# Hebron, OH - WTB: Wing Plow for Bobcat t595



## kid28 (Nov 27, 2013)

Tried to get one last year but our machine didn't come in until late winter. Subbed and then Dropped accounts that needed it, and just picked up a dandy this week to use it on again. 

Would entertain a 6-11, 7-12, or a 8-13. Live edge probably out of our budget for this year.

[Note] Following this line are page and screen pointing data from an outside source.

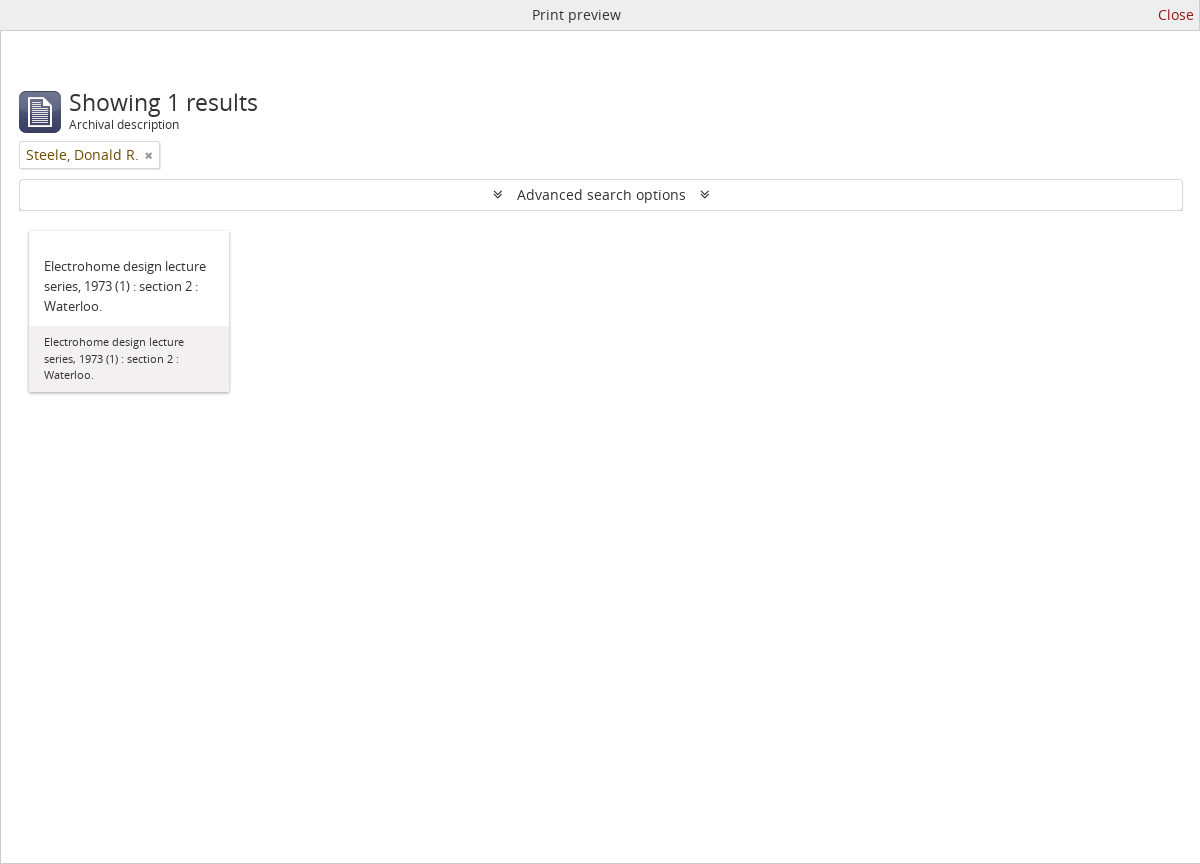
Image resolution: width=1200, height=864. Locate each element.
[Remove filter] (149, 155)
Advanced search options (601, 194)
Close (1176, 14)
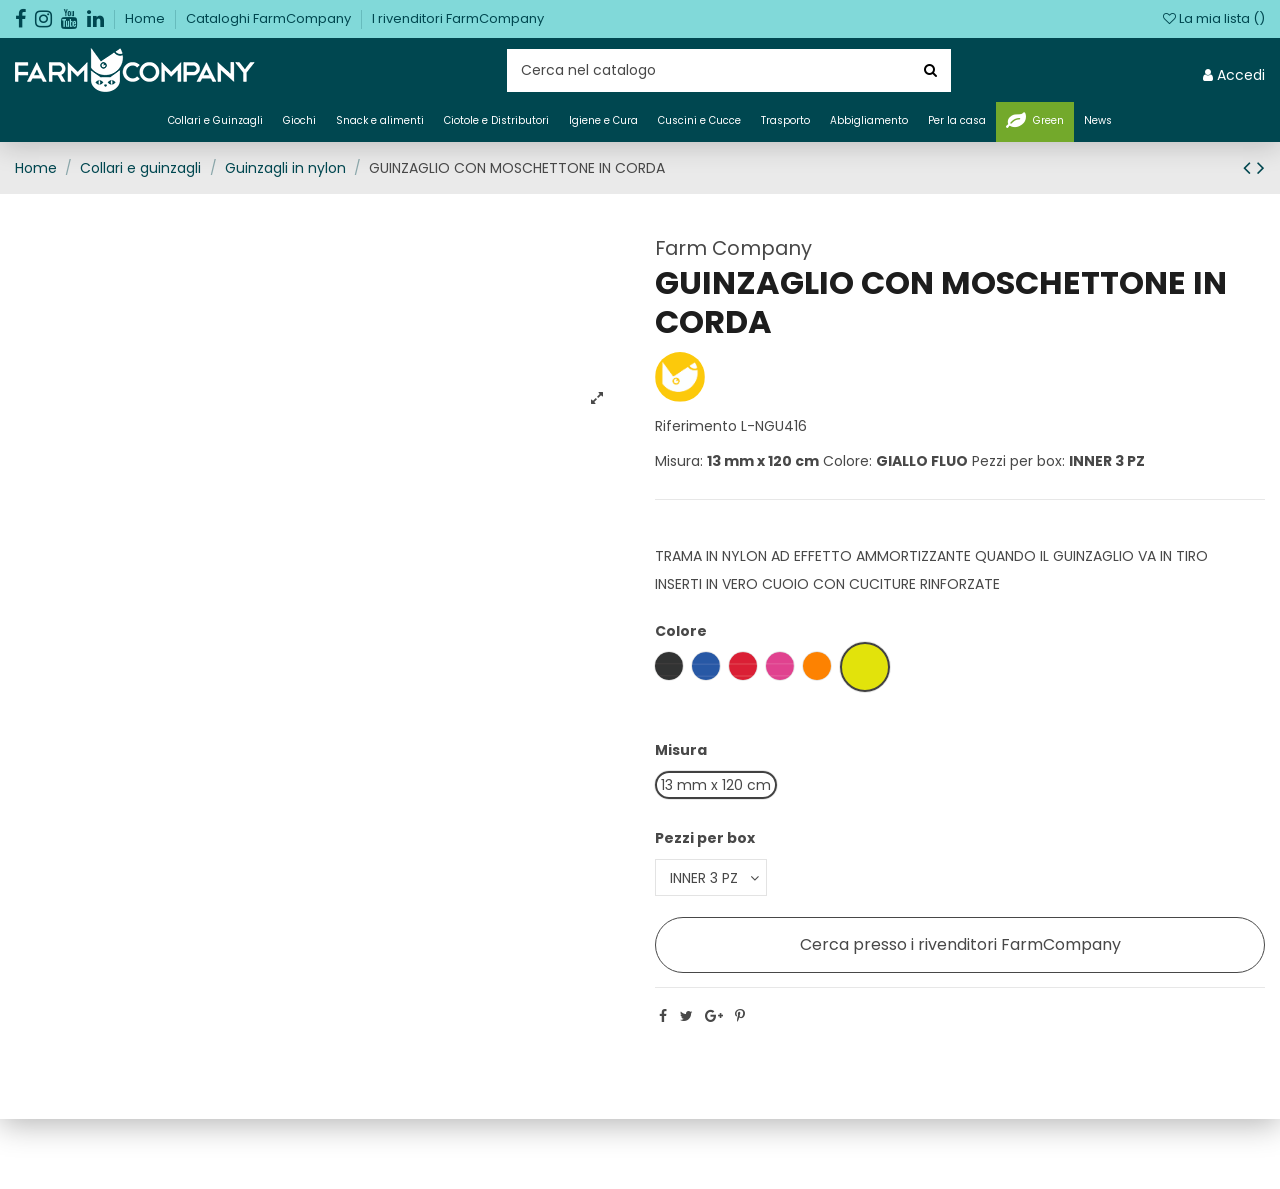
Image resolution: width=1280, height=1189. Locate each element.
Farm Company (733, 248)
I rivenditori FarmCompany (458, 18)
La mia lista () (1214, 18)
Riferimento (696, 426)
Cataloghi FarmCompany (270, 18)
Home (146, 18)
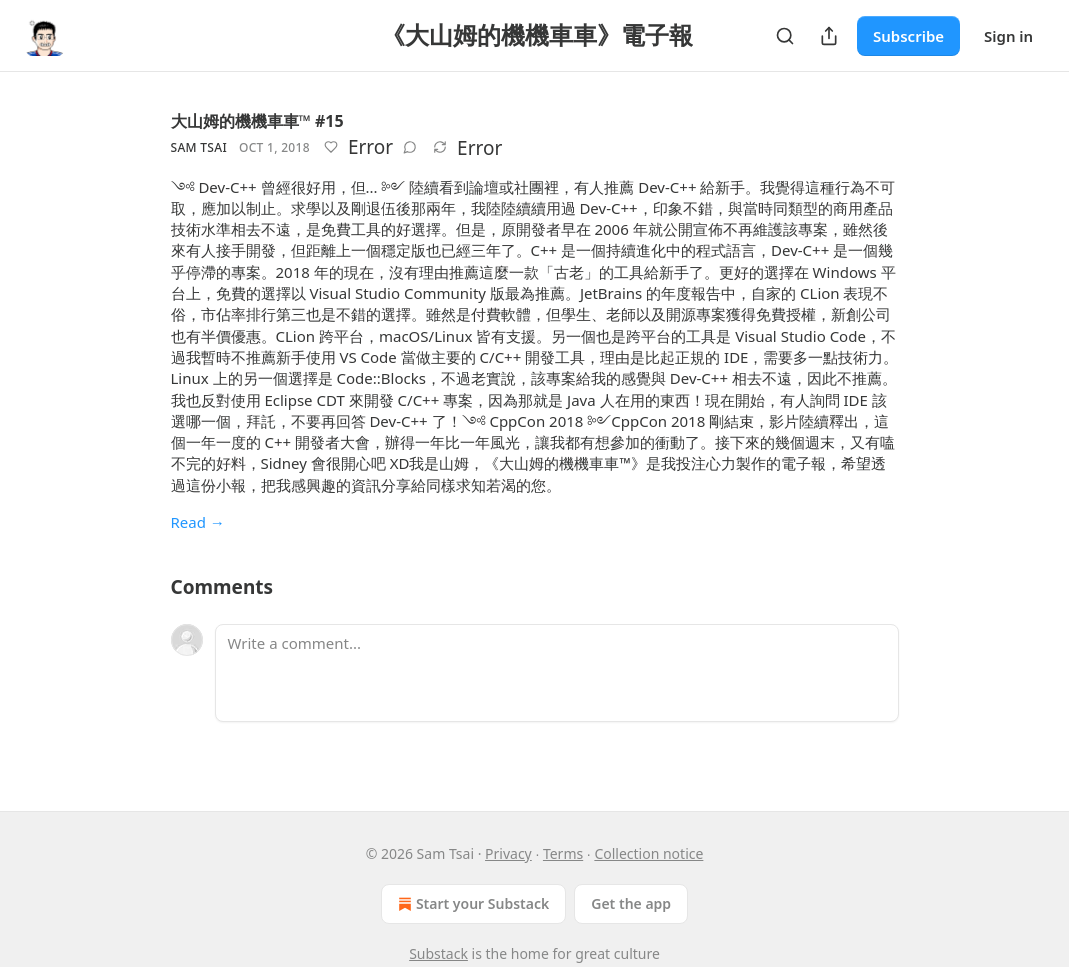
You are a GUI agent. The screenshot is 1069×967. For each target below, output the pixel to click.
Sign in (1008, 36)
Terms (563, 853)
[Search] (785, 36)
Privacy (508, 853)
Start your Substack (471, 904)
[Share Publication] (829, 36)
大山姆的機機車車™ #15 (257, 121)
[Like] (331, 147)
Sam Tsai (199, 147)
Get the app (631, 903)
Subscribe (908, 36)
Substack (438, 953)
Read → (198, 522)
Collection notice (648, 853)
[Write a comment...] (557, 673)
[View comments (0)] (410, 147)
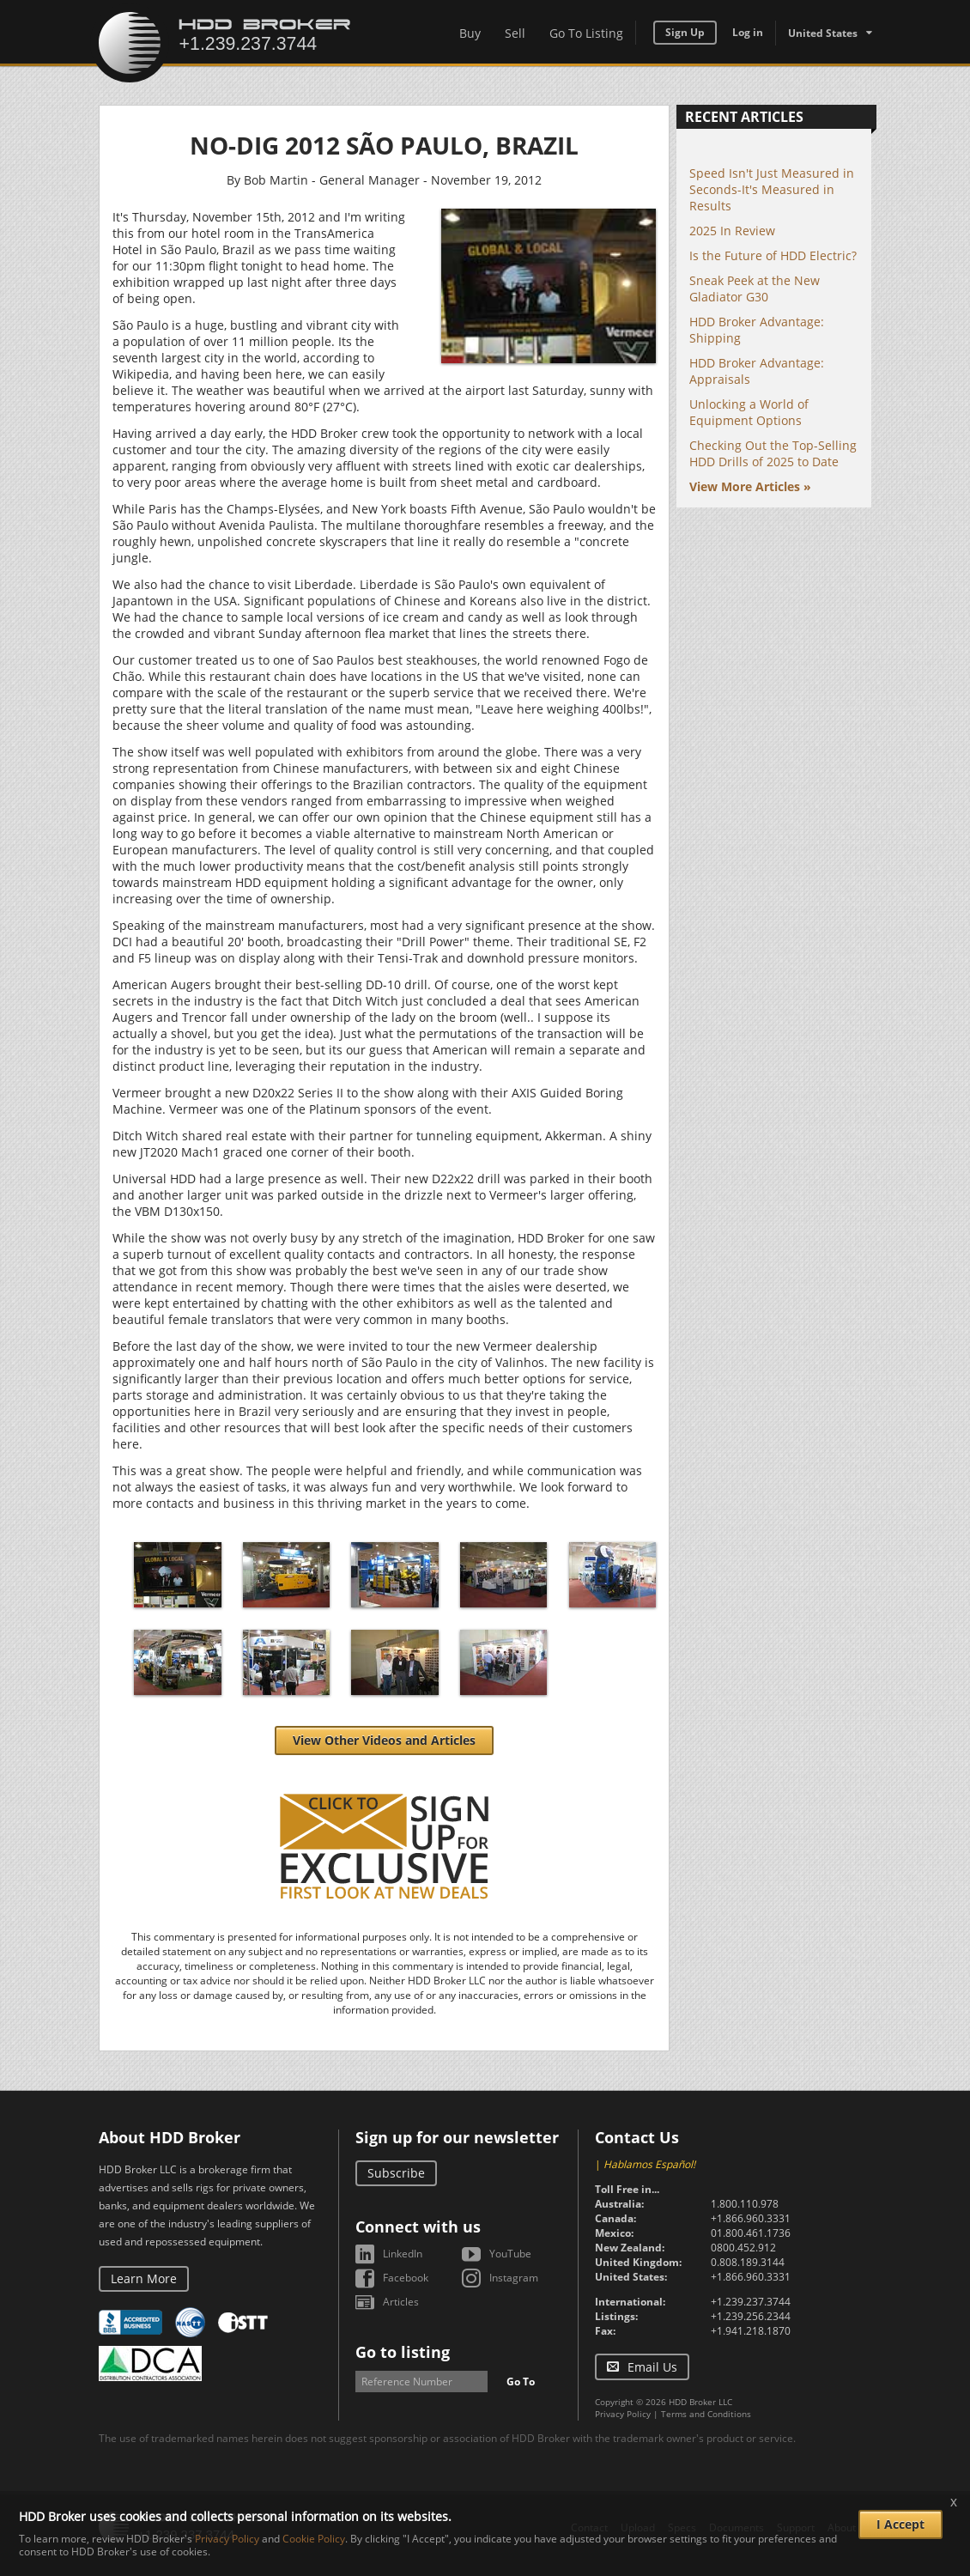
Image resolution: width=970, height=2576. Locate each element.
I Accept (900, 2524)
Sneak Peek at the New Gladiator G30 (754, 288)
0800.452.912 (743, 2247)
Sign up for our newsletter (457, 2137)
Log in (747, 32)
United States (823, 33)
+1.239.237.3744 (751, 2301)
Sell (515, 33)
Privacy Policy (623, 2414)
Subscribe (396, 2173)
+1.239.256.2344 (751, 2316)
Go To (520, 2381)
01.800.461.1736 (751, 2233)
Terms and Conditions (706, 2414)
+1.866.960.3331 (751, 2218)
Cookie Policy (313, 2538)
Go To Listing (586, 33)
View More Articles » (750, 486)
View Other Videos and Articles (384, 1740)
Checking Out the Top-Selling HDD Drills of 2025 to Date (773, 453)
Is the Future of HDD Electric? (773, 255)
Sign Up (685, 32)
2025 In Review (732, 230)
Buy (470, 33)
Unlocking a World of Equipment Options (749, 412)
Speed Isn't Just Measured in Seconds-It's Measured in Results (771, 189)
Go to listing (402, 2352)
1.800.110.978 (745, 2203)
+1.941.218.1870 (751, 2331)
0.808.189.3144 (748, 2262)
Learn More (144, 2278)
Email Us (652, 2367)
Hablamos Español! (649, 2164)
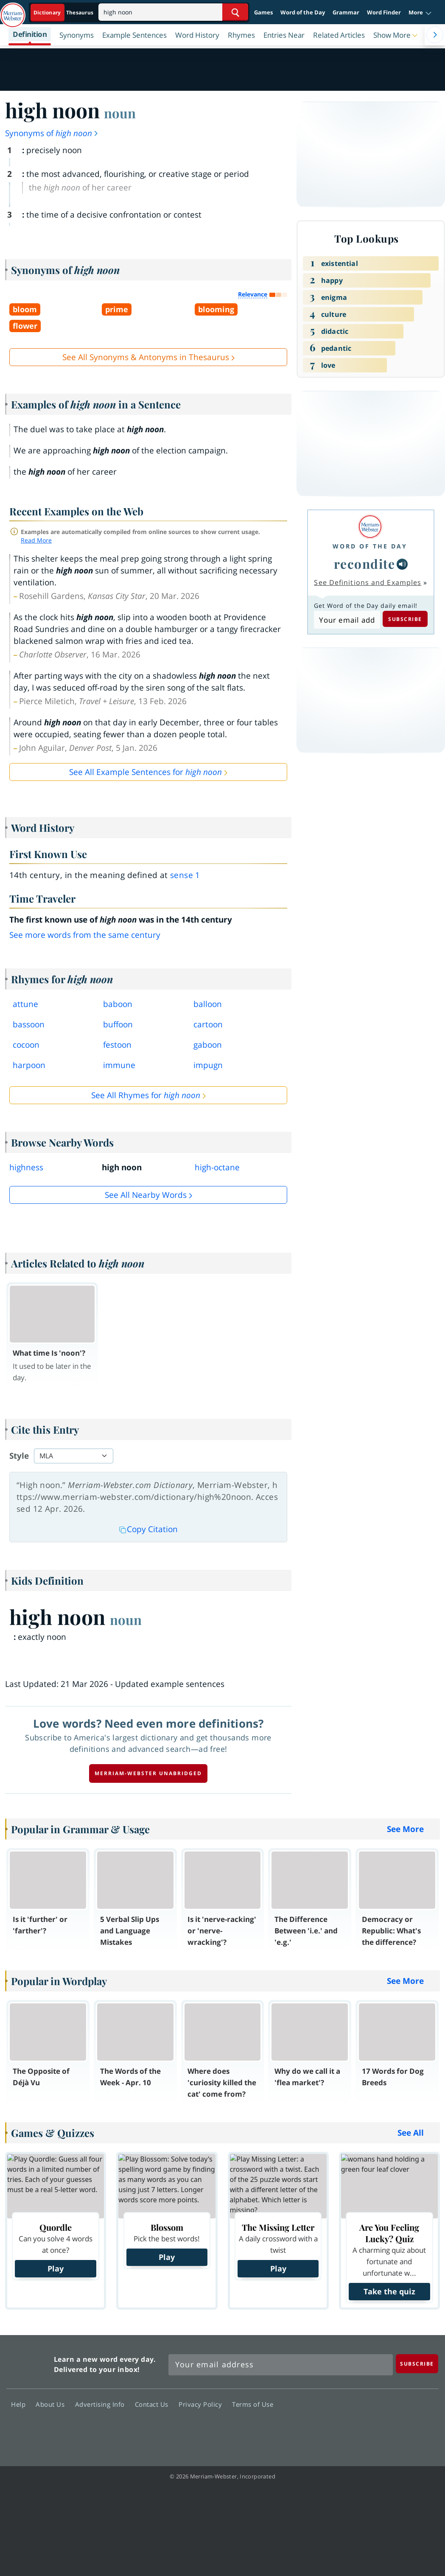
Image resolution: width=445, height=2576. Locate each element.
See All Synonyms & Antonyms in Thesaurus (145, 357)
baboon (117, 1004)
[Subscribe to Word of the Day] (347, 620)
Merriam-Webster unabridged (148, 1773)
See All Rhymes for (145, 1095)
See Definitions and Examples (367, 582)
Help (20, 2404)
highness (26, 1167)
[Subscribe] (417, 2363)
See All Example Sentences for (145, 772)
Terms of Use (252, 2404)
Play (56, 2268)
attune (25, 1004)
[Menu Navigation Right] (434, 34)
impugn (208, 1065)
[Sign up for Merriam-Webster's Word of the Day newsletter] (280, 2364)
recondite (364, 563)
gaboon (207, 1044)
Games (263, 12)
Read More (36, 540)
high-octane (217, 1167)
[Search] (173, 12)
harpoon (29, 1065)
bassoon (29, 1024)
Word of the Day (302, 12)
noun (120, 113)
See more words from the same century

Also could be open to a HLA.


----------



## ponyboy (Dec 19, 2006)

https://cleveland.craigslist.org/grd/d/degelman-speedblade-15/6746884335.html


----------



## kid28 (Nov 27, 2013)

Anyone have experience with how one scrapes?


----------



## John_DeereGreen (Jan 2, 2011)

Not sure if they’ve modified them, but as of the last new one I saw, they don’t have a trip edge or anything to protect the plow/machine/operator.


----------



## kid28 (Nov 27, 2013)

That’s what I thought, that’s what worries me about really anything but a Metal Pless.


----------



## John_DeereGreen (Jan 2, 2011)

HLA has trip edge too.


----------



## kid28 (Nov 27, 2013)

Alright, think I've found a couple potential ones. Would a used 626-11 metal pless be too small? ($2700.00) The accounts this will be used on are zero tolerance so were never pushing a large amount. Or I can get a brand new HLA snowing 7/12 or 8-13 for 6200-7000


----------



## John_DeereGreen (Jan 2, 2011)

A 7-12 is the perfect fit. 6-11 is a touch small especially if it’s going to be constantly plowing. It’ll be tippy with an 8-13.


----------